Return all the lines below in which the string "Select" appears.

SUPPLIED MATERIAL:
- - - - -

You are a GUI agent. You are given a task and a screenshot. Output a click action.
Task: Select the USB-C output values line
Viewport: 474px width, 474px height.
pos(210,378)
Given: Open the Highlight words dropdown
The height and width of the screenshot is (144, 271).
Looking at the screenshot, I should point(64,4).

- - - - -

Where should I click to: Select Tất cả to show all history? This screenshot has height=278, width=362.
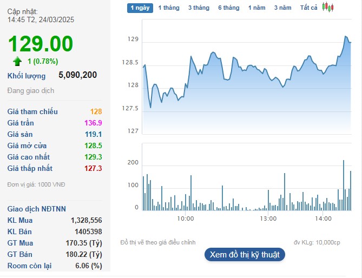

- - - - -

ANSWER TO THIS EXERCISE:
Task: Select the USB-C output values line
Where should I click to: Select Tất cả to show all history? This screenshot has height=278, width=362.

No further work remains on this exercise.